▸ What you will do
List every line of the data below that contains the word "screenshot", copying each line in full.

▸ Data lines
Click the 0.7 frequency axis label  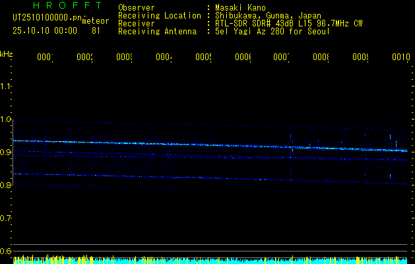point(6,218)
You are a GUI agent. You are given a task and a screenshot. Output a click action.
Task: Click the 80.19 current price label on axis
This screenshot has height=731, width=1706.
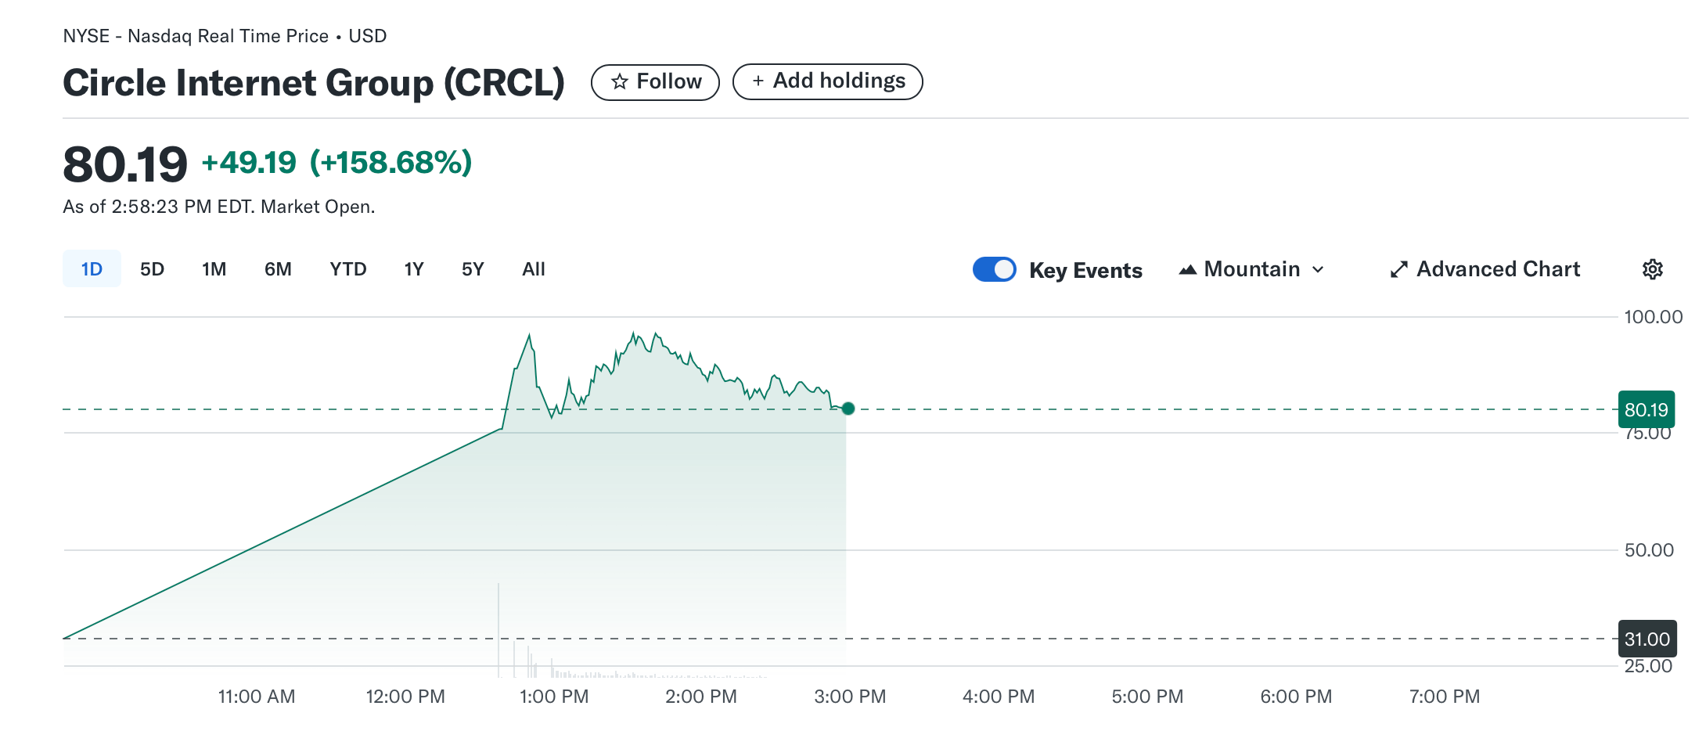click(x=1646, y=409)
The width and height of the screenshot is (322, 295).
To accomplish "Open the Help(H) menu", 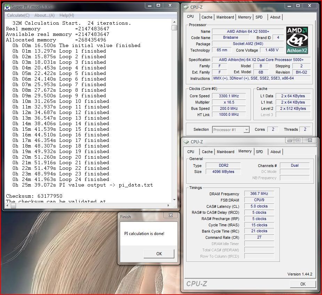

▸ Expected answer
You are a GUI agent. You are given a task and a screenshot. Output a click action.
This screenshot has height=731, width=1706.
The width and height of the screenshot is (322, 295).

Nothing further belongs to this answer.